- Task details -
Pick up at the line with "This screenshot has width=948, height=731.". Write it out exactly, along with each later line through the end of the data, and nothing more.

Records from a data source:
================

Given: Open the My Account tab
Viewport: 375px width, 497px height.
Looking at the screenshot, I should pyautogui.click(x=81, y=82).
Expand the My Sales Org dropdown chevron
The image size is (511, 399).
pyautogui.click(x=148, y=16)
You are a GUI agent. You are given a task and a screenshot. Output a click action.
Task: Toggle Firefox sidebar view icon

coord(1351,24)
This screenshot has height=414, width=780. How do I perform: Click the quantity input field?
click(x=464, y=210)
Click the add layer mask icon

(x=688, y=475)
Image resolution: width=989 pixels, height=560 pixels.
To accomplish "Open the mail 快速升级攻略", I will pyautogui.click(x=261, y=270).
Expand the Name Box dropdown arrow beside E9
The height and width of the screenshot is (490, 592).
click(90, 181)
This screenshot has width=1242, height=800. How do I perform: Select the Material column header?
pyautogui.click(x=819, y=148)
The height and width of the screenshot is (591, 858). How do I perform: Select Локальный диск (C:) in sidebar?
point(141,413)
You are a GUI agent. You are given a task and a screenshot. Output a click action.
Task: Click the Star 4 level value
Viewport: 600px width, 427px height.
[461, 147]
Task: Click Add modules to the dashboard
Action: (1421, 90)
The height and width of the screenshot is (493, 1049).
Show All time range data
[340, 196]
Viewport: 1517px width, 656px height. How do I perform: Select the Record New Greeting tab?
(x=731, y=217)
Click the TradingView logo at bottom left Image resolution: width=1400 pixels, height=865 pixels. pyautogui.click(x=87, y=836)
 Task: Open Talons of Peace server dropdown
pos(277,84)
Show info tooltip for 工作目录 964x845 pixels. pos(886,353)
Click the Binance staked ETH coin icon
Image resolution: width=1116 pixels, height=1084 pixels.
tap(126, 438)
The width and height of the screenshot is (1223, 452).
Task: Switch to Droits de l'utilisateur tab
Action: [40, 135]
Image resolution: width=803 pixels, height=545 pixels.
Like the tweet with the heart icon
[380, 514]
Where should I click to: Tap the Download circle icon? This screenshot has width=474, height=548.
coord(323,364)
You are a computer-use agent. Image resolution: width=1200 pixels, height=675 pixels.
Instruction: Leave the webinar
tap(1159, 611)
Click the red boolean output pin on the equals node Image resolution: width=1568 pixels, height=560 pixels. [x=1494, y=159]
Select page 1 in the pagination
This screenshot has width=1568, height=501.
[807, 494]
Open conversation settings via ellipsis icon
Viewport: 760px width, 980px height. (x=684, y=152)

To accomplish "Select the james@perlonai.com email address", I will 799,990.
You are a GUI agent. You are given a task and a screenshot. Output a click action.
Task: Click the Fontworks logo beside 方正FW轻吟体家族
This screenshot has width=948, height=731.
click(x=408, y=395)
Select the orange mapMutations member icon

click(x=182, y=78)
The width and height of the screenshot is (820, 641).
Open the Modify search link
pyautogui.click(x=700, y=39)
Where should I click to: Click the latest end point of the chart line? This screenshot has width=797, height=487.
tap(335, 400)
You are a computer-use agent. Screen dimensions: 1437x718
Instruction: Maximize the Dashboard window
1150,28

================

- Answer box -
This screenshot has width=948, height=731.
click(x=408, y=395)
Select the orange mapMutations member icon

click(x=182, y=78)
The width and height of the screenshot is (820, 641).
Open the Modify search link
pyautogui.click(x=700, y=39)
Where should I click to: Click the latest end point of the chart line? This screenshot has width=797, height=487.
tap(335, 400)
You are a computer-use agent. Screen dimensions: 1437x718
Instruction: Maximize the Dashboard window
1150,28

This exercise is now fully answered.